We are tiny, largely ignorant bipeds on an absolutely insignificant speck of space dust. And that’s no way to live. Instead, we have our grand civilizations, our continent- and centuries-spanning mythologies, our cities, towns, and get-away-from-it-all mountain cabins. We have families, and loves, and children, all themselves great vessels for the ceaseless struggle in our souls over the power of the past and the possibilities of the future. We have 8.1 billion others just like us, some of whom we love, and some of whom we hate. We have a life lived in the brief illumination of a lightening strike. And it’s all that matters.

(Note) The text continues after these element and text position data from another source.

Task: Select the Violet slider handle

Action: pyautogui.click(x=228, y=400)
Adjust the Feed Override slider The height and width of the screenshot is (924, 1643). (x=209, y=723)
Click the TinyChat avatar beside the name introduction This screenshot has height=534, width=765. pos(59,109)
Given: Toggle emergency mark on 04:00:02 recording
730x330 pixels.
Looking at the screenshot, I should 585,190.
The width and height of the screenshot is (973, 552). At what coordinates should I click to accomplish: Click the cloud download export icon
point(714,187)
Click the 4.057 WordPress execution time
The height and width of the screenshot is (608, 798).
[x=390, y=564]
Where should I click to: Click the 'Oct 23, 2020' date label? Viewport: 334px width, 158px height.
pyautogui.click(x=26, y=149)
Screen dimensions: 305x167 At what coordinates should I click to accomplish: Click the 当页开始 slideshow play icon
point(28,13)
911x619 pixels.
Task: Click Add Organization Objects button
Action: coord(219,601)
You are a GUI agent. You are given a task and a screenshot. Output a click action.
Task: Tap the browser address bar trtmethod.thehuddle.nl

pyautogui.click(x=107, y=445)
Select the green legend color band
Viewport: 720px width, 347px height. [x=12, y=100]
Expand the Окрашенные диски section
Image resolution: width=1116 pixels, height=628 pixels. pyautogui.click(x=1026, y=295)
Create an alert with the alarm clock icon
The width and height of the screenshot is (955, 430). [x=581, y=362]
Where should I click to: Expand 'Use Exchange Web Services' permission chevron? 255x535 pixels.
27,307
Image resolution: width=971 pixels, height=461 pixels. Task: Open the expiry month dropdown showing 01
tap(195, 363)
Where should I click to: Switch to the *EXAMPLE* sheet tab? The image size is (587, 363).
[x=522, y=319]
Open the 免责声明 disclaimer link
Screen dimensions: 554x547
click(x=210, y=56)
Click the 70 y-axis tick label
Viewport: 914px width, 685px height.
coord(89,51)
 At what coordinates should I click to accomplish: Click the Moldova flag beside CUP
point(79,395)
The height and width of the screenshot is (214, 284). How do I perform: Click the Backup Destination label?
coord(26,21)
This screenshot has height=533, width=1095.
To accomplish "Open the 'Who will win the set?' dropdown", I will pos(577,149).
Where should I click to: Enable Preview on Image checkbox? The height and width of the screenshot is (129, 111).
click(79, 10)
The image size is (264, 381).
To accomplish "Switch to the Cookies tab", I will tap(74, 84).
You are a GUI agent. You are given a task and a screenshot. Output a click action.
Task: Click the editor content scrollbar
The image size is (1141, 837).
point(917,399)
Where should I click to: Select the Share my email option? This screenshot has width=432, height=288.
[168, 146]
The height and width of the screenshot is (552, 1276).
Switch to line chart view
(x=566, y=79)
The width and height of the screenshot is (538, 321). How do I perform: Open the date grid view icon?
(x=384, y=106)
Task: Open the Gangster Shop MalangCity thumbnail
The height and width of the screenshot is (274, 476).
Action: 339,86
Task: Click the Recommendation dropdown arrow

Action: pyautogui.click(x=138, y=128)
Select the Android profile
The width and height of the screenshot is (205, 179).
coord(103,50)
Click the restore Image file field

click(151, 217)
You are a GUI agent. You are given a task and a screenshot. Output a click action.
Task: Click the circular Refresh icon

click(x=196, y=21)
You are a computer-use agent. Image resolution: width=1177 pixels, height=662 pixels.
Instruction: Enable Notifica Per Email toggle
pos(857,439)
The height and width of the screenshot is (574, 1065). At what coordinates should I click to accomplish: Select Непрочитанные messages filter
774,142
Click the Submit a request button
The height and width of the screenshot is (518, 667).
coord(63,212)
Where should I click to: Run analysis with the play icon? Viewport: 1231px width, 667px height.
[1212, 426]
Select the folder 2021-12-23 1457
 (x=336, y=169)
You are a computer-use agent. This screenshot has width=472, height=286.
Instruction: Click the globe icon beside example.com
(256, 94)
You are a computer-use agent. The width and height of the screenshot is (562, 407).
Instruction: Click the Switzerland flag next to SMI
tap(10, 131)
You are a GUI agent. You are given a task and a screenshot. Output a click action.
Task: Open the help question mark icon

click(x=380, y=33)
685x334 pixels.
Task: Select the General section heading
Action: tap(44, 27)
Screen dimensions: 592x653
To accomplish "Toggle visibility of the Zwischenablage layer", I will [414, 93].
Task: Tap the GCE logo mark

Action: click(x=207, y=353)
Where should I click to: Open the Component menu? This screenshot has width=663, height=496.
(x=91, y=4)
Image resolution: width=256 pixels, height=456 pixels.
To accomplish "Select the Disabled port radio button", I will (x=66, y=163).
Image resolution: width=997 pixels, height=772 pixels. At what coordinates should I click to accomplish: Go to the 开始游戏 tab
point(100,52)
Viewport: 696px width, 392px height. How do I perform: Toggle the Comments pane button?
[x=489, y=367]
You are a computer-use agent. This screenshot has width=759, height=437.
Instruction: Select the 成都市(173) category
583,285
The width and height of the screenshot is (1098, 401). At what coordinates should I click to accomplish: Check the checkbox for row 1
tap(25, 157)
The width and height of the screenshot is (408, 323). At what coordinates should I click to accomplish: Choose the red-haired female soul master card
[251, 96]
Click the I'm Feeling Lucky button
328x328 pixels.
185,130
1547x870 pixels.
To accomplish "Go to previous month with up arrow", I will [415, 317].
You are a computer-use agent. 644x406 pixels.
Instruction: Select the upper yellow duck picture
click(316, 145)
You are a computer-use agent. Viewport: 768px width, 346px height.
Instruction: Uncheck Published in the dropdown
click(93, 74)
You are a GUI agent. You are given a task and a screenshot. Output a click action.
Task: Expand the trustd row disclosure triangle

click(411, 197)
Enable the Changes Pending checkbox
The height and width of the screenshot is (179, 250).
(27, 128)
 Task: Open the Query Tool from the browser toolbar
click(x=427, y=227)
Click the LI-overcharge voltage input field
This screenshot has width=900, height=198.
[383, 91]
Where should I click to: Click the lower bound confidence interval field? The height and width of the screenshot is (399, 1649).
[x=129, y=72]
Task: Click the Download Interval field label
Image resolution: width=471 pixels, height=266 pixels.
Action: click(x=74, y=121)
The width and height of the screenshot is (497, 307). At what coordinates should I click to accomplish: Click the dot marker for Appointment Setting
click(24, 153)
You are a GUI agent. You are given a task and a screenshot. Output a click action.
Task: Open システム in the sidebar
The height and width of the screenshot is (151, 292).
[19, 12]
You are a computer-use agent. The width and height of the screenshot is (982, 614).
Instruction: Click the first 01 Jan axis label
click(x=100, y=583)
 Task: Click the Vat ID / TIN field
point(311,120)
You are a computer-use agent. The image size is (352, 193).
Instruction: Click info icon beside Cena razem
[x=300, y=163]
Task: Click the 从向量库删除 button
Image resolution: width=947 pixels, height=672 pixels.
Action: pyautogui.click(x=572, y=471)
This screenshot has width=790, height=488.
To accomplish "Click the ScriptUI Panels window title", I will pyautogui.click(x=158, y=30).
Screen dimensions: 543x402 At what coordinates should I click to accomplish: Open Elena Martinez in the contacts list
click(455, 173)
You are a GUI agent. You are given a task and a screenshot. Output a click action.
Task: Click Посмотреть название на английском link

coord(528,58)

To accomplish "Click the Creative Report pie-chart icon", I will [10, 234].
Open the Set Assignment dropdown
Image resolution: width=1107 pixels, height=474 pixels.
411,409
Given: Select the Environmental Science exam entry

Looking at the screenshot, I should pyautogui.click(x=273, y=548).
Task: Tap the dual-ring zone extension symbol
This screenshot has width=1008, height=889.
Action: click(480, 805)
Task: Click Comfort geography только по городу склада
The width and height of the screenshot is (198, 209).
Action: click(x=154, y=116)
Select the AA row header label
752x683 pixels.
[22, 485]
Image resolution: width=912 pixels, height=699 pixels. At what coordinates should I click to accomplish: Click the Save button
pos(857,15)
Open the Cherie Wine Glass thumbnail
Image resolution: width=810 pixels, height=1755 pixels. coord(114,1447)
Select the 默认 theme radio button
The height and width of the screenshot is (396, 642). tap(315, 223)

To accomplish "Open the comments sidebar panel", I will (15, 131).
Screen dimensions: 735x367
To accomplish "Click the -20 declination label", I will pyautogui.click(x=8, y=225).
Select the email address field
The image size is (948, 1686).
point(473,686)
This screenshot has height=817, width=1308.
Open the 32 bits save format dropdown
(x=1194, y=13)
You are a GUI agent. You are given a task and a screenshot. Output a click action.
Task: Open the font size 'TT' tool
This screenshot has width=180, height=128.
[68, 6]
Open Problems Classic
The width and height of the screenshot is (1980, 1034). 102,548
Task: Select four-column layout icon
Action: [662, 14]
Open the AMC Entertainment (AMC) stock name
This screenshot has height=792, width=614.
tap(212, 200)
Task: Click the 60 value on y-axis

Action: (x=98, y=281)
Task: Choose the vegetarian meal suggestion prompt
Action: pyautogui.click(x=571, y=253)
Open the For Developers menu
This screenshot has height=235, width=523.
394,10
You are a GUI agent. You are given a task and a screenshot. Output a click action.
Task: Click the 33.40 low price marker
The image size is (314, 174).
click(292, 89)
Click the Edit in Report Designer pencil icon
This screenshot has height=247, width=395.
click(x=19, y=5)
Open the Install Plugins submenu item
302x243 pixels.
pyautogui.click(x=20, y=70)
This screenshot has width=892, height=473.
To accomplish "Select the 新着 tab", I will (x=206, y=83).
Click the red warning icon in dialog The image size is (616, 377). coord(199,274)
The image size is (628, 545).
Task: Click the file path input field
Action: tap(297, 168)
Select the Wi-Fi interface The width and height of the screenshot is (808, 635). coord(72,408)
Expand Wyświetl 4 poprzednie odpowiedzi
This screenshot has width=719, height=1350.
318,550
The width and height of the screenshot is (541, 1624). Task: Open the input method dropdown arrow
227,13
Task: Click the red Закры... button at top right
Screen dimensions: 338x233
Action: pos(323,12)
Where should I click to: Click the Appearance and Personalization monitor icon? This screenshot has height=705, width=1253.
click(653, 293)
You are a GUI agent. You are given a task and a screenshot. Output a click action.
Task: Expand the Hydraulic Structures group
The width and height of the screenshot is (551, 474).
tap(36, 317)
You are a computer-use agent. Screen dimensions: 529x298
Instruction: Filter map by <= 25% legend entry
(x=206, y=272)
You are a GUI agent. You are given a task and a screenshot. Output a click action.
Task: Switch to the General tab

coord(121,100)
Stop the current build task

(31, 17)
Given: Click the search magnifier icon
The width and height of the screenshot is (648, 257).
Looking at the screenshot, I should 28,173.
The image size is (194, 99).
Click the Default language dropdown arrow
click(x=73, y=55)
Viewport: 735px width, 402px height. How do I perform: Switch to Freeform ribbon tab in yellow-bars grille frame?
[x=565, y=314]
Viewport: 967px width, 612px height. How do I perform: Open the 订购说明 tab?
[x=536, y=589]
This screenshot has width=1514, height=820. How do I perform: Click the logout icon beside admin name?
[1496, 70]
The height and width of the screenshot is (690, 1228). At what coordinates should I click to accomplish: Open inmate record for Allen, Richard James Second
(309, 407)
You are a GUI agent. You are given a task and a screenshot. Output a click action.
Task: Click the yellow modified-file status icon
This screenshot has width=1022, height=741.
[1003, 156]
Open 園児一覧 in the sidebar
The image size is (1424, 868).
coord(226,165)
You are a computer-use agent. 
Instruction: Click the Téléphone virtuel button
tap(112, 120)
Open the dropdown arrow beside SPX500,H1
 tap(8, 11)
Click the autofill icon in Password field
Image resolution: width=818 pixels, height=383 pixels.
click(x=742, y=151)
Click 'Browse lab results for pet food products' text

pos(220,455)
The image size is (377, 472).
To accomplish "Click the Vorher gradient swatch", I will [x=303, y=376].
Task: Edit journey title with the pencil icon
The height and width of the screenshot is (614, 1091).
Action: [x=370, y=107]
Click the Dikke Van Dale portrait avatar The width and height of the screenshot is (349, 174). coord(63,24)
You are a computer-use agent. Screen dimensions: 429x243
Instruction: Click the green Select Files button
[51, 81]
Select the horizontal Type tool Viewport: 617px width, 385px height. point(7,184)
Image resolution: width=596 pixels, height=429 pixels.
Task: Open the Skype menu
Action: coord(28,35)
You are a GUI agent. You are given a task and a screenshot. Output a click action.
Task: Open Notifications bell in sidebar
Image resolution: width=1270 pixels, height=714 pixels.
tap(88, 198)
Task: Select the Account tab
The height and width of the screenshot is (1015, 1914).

During a recent conversation, Steffany and I were talking about how one understands the times we live in, in a way that is anything but doom and gloom. Certainly, if you spend time on social media, consuming news, walking down the street, or breathing, it’s hard to believe anything but doom and gloom.

I’ve been engaged over the last few years with a ceramics practice. It has been a constant teacher in this regard. In ceramics you are working with the fundamentals of water, mud, fire, and time. It is a necessarily optimistic undertaking, beginning with a handful of sloppy wet earth, and ending up with a manifestation of human creativity and perhaps even beauty, that is by its very transformed nature, timeless. But, wow, the journey! With each great disaster (and those are more frequent that we’d all hope) something is learned—a better way to do something, even if it is not to do that thing. And even in your successes, you learn about patience—the heating and cooling of clay, the experimentation to find the right tones, gestures, and expressions, the need in the those last hours before you open the kiln to have hope.

In a previous life I was an historian, one that worked on questions a thousand or two years old. And a few years ago, as a Zen Buddhist, I undertook ordination. These two things—my experiences with trying to understand and contextualize a deep past, and my commitment to seeing the world as it is, plus this ceramics practice—have helped me do the work we do at PARE. Because here, deep in the bowels of this project of Steffany’s and mine, we bring a belief in humanity that is both long term and expansive to every single thing we do. However bad the world seems, history and experience tell us that it will also get better.

We’re just trying—in the work we do, in the clients for whom we do it, and with the fellow-travelers we find on the way—to make that happen sooner rather than later. Thanks for being here and supporting what we do.